The Webberville grow operation is not yet functional, so High Profile is facing the same issues as the rest of Michigan's industry, as far as finding legal supplies to put on the shelves.

"For now, we have an advantage in that we're from Michigan" says Rungta. "Our team is well-connected in Michigan, and High Profile has a full retail offering from our point of view. It's not ideal from an inventory standpoint, but we're still able to use our relationships to source products."

C3 is relatively small for a multistate business. However, they're sinking their roots in now and seeking potential for strong growth. We still don't know who the big players in Michigan's cannabis economy will be. C3 is making a bid to be among them.

Expungement in Lansing

The issue of expungement — or clearing the records of some people with marijuana convictions — is making noise in the state legislature. The current law allows people with one felony or two misdemeanors to apply for expungement after five years. A new package of laws that reportedly have bipartisan support greatly expands that opportunity and includes some non-cannabis-related issues. A varied group of lawmakers is sponsoring different bills. They would allow people with up to three nonviolent felonies and any number of felonies to qualify; grant automatic expungement 10 years after leaving justice system supervision; expungement for marijuana convictions for anything that is currently legal; allow multiple nonviolent acts committed in "one bad night" to be considered one felony; and shorten the waiting period to apply for expungement of misdemeanors.
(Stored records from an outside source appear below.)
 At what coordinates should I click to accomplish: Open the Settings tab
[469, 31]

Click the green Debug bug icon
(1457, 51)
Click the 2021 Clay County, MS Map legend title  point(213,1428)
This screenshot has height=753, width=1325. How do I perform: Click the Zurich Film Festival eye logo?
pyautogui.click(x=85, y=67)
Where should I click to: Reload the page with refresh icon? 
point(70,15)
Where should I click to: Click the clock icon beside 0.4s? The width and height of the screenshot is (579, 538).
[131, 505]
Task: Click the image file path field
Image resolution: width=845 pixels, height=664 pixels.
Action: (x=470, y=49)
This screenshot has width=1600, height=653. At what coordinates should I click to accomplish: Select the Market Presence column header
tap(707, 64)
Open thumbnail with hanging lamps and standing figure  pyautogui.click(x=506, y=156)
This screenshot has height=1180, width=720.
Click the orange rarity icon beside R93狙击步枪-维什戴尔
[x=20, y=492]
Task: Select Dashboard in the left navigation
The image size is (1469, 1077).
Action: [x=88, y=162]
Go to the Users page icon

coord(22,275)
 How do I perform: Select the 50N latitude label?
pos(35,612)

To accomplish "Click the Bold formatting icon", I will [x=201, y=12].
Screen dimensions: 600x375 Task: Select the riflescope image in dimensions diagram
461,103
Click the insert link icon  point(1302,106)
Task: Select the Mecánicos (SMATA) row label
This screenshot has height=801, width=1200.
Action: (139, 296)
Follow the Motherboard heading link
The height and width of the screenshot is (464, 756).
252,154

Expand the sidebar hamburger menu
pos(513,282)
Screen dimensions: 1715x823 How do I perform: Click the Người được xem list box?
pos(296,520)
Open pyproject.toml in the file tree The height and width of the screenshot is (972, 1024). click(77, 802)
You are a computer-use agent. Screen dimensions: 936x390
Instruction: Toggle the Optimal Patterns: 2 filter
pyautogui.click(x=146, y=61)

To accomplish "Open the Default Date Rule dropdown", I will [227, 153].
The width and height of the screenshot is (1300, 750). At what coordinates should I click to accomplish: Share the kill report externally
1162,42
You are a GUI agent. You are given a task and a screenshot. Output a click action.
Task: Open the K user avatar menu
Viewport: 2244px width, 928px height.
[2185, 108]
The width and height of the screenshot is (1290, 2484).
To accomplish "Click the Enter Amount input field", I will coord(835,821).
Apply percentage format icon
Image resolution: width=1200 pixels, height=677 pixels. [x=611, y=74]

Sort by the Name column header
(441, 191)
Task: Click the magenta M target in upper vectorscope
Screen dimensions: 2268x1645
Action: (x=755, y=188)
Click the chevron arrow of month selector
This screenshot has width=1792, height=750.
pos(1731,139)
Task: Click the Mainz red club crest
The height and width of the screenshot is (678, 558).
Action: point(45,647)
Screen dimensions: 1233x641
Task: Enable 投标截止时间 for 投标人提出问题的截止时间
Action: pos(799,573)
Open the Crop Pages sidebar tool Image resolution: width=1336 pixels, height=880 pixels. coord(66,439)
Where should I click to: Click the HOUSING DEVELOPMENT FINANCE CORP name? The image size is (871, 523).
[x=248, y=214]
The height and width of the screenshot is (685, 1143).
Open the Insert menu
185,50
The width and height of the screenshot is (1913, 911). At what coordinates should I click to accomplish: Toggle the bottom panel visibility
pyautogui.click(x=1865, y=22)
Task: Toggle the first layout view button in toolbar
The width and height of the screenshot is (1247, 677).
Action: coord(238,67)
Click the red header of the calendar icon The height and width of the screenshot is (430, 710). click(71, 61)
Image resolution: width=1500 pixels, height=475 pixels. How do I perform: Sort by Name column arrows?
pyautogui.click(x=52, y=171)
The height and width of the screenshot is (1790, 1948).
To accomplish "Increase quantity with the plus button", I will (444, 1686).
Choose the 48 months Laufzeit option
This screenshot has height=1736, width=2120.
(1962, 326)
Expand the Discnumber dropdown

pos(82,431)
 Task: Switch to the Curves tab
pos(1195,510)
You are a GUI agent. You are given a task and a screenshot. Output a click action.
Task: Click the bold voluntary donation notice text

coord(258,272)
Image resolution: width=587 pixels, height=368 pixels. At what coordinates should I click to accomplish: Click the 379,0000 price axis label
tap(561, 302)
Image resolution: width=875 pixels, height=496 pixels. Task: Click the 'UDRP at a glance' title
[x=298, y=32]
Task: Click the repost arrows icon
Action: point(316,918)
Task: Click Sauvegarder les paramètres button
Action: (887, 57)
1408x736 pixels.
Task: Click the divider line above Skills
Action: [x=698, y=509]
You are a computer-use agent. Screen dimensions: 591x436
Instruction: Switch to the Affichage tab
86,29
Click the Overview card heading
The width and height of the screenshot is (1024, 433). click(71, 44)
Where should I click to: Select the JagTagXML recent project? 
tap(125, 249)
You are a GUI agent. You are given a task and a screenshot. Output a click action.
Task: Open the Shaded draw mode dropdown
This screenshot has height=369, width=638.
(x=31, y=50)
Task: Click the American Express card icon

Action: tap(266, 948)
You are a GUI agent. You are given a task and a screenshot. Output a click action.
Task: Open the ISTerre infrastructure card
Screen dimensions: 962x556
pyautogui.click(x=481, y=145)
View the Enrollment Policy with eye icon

Expungement is an issue because criminal records, which have been disproportionately foisted on minority communities during the war on drugs, denies one eligibility for housing, education, and employment. Marijuana convictions have been used to deny licenses for employment in the marijuana industry. Although it wasn't part of last year's law to legalize adult-use marijuana, expungement was supported by state Attorney General Dana Nessel and Gov. Gretchen Whitmer.